=== What is expected ===
Copy down all of the data underneath, exactly as shown.

=== Dataset records ===
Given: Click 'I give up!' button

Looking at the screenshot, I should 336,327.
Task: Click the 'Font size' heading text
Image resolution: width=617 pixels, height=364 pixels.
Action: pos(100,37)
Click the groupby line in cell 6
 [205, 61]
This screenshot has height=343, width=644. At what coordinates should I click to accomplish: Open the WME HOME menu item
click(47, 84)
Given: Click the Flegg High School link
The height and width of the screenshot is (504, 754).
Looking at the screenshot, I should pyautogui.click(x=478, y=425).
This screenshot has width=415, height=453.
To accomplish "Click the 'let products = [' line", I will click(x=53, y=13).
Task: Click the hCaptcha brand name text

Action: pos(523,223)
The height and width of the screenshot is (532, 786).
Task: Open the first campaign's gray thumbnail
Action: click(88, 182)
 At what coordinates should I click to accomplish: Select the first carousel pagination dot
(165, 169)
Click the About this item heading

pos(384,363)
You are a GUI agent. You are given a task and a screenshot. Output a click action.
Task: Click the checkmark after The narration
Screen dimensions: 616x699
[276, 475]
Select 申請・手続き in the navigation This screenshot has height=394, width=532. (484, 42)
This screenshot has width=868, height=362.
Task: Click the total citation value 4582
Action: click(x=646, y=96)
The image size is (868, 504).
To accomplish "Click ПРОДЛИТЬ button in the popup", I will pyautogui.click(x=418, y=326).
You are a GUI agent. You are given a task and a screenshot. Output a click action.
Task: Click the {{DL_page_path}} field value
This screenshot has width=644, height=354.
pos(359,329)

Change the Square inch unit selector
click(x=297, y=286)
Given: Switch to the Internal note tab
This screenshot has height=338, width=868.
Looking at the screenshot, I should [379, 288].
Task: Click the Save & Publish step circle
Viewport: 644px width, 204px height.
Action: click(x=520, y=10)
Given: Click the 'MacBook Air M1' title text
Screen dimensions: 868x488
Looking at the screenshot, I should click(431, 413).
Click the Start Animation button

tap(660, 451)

=== Solution for this task ===
Given: Click 'I give up!' button

Looking at the screenshot, I should 336,327.
Task: Click the 'Font size' heading text
Image resolution: width=617 pixels, height=364 pixels.
Action: pos(100,37)
Click the groupby line in cell 6
 [205, 61]
This screenshot has height=343, width=644. At what coordinates should I click to accomplish: Open the WME HOME menu item
click(47, 84)
Given: Click the Flegg High School link
The height and width of the screenshot is (504, 754).
Looking at the screenshot, I should pyautogui.click(x=478, y=425).
This screenshot has width=415, height=453.
To accomplish "Click the 'let products = [' line", I will click(x=53, y=13).
Task: Click the hCaptcha brand name text

Action: pos(523,223)
The height and width of the screenshot is (532, 786).
Task: Open the first campaign's gray thumbnail
Action: click(88, 182)
 At what coordinates should I click to accomplish: Select the first carousel pagination dot
(165, 169)
Click the About this item heading

pos(384,363)
You are a GUI agent. You are given a task and a screenshot. Output a click action.
Task: Click the checkmark after The narration
Screen dimensions: 616x699
[276, 475]
Select 申請・手続き in the navigation This screenshot has height=394, width=532. (484, 42)
This screenshot has width=868, height=362.
Task: Click the total citation value 4582
Action: click(x=646, y=96)
The image size is (868, 504).
To accomplish "Click ПРОДЛИТЬ button in the popup", I will pyautogui.click(x=418, y=326).
You are a GUI agent. You are given a task and a screenshot. Output a click action.
Task: Click the {{DL_page_path}} field value
This screenshot has width=644, height=354.
pos(359,329)

Change the Square inch unit selector
click(x=297, y=286)
Given: Switch to the Internal note tab
This screenshot has height=338, width=868.
Looking at the screenshot, I should [379, 288].
Task: Click the Save & Publish step circle
Viewport: 644px width, 204px height.
Action: click(x=520, y=10)
Given: Click the 'MacBook Air M1' title text
Screen dimensions: 868x488
Looking at the screenshot, I should click(431, 413).
Click the Start Animation button

tap(660, 451)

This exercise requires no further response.